─── GIVEN PASSAGE
# Virgin America selling SJC-LAX tickets for $29!



## Texan Eagle (Sep 19, 2013)

This is some ridiculous under-cutting other airlines, bus services, Amtrak.. everything! Virgin America is actually selling San Jose - Los Angeles flights for *$29* on select days in October 

For the same day,

Megabus SJC-LAX is $34

Greyhound SJC-LAX is $22 for Advance Purchase and $30 Web-Only

Amtrak is $55 Bus+Surfliner and $58 on Coast Starlight


----------



## the_traveler (Sep 19, 2013)

All I can say is that all airlines do it from time to time! Then when other airlines do not match the fare, the price goes back up. Another example is Megabus, which advertises $1 fares. But only 1 seat per bus is $1 - all the rest are higher.

Another is Square (the credit card reader for iPhones & iPads). They advertise you can take credit card payments and the rate is 2.75% per swipe, with no other charges. What is NOT said in their advertisements is that if you do not have the actual credit card in hand and need to input the card number (such as from an Internet sale or a sale over the phone), the charge is 3.25% + $,15 cents per transaction! So what happened to the advertised 2,75% and no fees? :huh:


----------



## Texan Eagle (Sep 19, 2013)

the_traveler said:


> All I can say is that all airlines do it from time to time! Then when other airlines do not match the fare, the price goes back up. Another example is Megabus, which advertises $1 fares. But only 1 seat per bus is $1 - all the rest are higher.


I see your point but just a correction- Megabus does not sell "only one seat per bus" at $1. I have successfully purchased tickets for 5 people on the same bus for $1 each for San Francisco-Reno journey.


----------



## SarahZ (Sep 19, 2013)

I LOVE Virgin America. We used them when we flew from ORD to SFO. I plan to use them for all of my upcoming flights if possible.


----------



## PRR 60 (Sep 20, 2013)

Posts not related to Virgin America fares have been removed.


----------
──────
─── DATA RECORDS
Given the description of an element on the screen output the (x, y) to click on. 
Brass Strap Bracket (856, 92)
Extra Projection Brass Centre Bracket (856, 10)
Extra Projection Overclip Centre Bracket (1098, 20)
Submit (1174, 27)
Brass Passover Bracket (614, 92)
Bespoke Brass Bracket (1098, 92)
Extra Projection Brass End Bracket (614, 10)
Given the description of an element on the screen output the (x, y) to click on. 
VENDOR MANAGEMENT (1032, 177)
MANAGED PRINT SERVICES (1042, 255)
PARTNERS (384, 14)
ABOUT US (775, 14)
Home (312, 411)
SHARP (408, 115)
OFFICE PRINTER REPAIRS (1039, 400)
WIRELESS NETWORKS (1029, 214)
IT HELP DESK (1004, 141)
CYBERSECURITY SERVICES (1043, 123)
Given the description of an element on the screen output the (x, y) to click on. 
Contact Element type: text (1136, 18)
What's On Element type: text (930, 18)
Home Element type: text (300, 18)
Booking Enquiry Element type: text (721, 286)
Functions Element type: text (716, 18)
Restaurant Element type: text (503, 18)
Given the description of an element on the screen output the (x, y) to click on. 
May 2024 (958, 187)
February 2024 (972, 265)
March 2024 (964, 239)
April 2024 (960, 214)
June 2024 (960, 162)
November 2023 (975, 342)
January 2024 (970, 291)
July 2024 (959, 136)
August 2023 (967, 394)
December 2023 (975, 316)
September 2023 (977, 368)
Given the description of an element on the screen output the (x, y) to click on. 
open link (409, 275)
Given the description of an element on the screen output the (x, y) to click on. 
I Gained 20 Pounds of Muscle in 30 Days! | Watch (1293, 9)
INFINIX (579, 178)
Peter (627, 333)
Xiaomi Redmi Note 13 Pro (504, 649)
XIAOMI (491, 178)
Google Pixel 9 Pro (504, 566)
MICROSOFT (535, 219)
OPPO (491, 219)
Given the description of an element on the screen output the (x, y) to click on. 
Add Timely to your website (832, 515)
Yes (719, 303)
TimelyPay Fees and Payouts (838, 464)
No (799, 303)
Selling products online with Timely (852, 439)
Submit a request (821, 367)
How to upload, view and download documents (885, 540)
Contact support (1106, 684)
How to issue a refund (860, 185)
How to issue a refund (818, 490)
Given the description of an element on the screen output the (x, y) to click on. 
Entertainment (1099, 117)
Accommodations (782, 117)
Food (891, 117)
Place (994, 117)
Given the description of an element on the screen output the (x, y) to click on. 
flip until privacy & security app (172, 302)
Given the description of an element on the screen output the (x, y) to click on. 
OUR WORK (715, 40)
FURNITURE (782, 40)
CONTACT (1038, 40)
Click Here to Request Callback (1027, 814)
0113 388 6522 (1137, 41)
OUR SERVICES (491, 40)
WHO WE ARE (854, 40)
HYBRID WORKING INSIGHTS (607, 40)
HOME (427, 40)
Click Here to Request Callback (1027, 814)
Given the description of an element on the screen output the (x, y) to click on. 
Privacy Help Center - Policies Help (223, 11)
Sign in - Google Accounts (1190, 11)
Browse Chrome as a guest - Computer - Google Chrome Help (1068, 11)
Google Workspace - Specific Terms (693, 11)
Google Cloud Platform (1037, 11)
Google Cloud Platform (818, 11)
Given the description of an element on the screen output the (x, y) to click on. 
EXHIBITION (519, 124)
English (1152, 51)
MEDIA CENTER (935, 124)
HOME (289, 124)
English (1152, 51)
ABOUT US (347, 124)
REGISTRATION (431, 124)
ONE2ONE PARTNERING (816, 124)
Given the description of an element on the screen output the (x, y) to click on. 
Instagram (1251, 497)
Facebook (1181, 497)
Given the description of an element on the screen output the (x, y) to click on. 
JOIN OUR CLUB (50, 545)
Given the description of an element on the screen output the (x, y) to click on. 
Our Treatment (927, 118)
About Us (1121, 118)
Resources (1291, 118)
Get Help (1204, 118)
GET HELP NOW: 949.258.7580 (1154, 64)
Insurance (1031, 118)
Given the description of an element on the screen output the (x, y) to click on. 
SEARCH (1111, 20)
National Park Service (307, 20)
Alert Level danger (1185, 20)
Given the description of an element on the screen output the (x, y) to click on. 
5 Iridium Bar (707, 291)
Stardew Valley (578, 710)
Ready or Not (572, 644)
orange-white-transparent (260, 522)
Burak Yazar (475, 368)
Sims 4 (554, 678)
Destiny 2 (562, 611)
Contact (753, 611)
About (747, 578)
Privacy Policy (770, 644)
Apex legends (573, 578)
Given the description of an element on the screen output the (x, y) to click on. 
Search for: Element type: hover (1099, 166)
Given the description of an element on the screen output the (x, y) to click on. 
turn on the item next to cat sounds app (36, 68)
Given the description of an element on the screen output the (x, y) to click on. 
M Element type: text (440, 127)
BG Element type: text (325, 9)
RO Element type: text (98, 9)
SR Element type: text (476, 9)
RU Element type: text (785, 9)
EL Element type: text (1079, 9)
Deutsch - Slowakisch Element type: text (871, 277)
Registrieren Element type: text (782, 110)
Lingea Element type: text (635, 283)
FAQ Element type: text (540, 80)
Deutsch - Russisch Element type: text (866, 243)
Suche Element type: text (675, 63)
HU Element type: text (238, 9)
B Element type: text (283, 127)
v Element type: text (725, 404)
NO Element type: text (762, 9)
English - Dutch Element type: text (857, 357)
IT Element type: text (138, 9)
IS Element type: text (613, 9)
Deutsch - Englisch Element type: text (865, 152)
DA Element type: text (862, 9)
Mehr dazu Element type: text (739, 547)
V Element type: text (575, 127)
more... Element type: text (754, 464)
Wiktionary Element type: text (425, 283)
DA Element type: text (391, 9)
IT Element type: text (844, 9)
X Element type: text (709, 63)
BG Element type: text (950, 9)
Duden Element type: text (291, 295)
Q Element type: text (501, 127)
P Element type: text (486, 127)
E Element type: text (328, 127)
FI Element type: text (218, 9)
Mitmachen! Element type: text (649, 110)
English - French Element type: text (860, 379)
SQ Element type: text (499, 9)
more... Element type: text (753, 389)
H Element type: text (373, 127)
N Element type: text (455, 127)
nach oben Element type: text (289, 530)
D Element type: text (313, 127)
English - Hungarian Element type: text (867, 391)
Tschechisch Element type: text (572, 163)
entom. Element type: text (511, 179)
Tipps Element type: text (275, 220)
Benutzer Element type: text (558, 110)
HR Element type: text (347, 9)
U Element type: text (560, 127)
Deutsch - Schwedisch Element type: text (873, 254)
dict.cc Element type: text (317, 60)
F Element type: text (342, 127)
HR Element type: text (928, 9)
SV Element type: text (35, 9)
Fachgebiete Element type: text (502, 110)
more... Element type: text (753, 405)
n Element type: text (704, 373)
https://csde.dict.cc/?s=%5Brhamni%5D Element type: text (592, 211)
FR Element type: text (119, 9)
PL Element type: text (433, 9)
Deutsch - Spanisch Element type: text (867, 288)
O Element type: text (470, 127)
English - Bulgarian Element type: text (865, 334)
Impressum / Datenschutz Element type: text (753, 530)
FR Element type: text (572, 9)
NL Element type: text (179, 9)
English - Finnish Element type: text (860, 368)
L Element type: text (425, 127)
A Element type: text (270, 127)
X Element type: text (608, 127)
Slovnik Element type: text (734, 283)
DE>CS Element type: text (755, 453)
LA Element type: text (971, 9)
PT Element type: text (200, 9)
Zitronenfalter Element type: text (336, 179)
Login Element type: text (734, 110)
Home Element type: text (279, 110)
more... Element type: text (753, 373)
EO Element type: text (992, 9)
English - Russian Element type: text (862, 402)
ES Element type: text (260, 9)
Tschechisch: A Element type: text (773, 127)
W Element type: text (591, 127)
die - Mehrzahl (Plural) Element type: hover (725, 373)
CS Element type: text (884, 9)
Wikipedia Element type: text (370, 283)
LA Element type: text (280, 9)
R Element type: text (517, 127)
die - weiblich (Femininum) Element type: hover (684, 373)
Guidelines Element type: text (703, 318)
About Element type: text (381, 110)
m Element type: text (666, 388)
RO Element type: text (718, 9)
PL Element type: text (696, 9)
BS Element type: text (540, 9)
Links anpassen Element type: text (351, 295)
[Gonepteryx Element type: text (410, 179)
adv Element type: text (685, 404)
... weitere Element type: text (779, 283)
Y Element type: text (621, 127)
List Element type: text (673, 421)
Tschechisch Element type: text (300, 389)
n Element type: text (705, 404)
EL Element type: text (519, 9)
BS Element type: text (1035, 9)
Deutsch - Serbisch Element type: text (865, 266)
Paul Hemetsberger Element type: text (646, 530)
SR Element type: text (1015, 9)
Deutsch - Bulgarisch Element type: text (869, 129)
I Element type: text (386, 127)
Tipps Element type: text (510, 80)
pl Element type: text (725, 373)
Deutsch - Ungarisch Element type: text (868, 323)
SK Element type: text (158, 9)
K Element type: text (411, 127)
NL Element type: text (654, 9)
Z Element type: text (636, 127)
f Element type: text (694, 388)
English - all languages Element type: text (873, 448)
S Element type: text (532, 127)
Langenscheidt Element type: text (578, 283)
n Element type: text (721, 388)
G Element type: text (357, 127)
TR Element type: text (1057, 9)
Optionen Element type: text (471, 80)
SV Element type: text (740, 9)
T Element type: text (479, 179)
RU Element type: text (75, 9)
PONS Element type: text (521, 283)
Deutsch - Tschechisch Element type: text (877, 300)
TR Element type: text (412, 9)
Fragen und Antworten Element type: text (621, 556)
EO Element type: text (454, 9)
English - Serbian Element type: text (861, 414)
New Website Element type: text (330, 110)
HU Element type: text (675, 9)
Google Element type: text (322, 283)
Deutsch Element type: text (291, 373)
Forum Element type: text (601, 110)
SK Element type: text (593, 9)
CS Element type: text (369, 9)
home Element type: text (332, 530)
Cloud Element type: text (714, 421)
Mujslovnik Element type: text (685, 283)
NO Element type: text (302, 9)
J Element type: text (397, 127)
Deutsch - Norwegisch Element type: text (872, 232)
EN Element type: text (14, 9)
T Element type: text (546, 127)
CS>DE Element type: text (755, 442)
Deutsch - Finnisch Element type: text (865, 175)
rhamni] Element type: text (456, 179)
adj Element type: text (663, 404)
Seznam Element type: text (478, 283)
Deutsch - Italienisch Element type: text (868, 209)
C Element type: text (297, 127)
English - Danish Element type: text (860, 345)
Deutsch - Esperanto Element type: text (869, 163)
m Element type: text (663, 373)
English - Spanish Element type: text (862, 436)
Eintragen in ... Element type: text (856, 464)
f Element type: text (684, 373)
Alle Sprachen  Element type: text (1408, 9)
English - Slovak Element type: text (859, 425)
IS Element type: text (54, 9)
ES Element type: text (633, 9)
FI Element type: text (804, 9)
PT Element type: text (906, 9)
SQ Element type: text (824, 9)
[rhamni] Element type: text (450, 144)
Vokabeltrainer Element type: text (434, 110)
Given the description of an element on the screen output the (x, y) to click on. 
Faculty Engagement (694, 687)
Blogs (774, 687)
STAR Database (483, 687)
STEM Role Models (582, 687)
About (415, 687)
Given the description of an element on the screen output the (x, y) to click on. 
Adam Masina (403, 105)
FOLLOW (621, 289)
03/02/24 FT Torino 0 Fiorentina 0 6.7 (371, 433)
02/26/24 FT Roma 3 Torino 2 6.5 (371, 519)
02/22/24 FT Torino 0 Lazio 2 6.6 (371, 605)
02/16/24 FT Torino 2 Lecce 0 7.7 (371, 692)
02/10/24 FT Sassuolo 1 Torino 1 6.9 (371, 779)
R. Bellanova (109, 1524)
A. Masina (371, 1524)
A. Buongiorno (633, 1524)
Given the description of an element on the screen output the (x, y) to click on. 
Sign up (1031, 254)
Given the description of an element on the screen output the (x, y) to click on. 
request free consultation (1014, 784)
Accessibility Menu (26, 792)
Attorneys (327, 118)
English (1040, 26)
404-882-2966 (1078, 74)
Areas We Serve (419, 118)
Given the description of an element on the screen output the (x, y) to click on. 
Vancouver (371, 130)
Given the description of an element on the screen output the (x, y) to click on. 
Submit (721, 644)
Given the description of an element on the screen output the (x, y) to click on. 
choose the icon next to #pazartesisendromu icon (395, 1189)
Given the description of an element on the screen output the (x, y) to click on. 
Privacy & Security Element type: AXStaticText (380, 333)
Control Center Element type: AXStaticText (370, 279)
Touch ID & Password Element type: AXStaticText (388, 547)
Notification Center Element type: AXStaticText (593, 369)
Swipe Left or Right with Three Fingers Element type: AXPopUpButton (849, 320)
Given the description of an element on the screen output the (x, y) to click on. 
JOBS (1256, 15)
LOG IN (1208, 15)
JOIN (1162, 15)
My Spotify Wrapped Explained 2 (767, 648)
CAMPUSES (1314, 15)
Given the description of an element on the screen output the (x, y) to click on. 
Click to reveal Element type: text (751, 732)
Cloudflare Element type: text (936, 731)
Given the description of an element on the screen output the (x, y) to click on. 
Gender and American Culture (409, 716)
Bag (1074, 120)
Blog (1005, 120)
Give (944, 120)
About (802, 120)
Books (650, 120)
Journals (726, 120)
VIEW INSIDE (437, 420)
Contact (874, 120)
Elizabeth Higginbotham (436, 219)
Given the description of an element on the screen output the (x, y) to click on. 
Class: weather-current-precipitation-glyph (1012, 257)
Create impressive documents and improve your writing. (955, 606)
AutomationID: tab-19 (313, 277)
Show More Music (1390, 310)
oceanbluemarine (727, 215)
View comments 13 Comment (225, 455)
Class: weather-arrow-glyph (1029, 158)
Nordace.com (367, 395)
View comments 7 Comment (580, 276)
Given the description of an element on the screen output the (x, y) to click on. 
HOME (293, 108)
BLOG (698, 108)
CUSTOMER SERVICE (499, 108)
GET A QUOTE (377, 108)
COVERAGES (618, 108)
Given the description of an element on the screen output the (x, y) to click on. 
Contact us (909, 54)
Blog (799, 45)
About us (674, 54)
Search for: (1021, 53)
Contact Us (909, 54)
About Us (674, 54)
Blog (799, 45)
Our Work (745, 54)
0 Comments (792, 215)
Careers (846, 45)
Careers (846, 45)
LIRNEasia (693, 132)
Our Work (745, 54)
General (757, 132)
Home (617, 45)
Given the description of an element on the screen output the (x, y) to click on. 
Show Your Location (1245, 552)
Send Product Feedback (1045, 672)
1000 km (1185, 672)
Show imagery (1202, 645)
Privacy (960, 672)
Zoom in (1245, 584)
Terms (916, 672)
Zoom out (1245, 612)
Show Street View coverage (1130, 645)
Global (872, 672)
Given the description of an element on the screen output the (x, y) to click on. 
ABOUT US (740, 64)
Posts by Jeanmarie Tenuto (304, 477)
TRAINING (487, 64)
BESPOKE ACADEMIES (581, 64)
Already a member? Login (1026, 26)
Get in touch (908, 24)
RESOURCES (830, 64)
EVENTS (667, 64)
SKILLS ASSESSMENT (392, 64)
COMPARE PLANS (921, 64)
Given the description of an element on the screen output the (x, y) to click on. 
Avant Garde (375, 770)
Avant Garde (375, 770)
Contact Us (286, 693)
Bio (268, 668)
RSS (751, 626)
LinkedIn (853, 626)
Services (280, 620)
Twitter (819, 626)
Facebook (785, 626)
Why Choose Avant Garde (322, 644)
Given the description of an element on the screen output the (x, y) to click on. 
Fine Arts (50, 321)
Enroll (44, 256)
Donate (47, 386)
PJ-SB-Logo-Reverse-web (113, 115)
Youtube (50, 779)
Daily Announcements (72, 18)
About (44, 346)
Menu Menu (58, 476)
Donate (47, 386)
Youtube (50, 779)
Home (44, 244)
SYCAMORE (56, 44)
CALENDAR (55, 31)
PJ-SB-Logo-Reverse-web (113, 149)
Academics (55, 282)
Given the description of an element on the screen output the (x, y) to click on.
──────
Rewrite the paragraph in the forum thread that begins "All I can say is that all airlines" as a short list that keeps its main facts. This material comes from a separate source.

ANSWER BELOW
- All airlines offer fares like this from time to time.
- If other airlines don't match the fare, the price goes back up.
- Megabus is another example: it advertises $1 fares.
- Only one seat per bus is $1, and the rest cost more.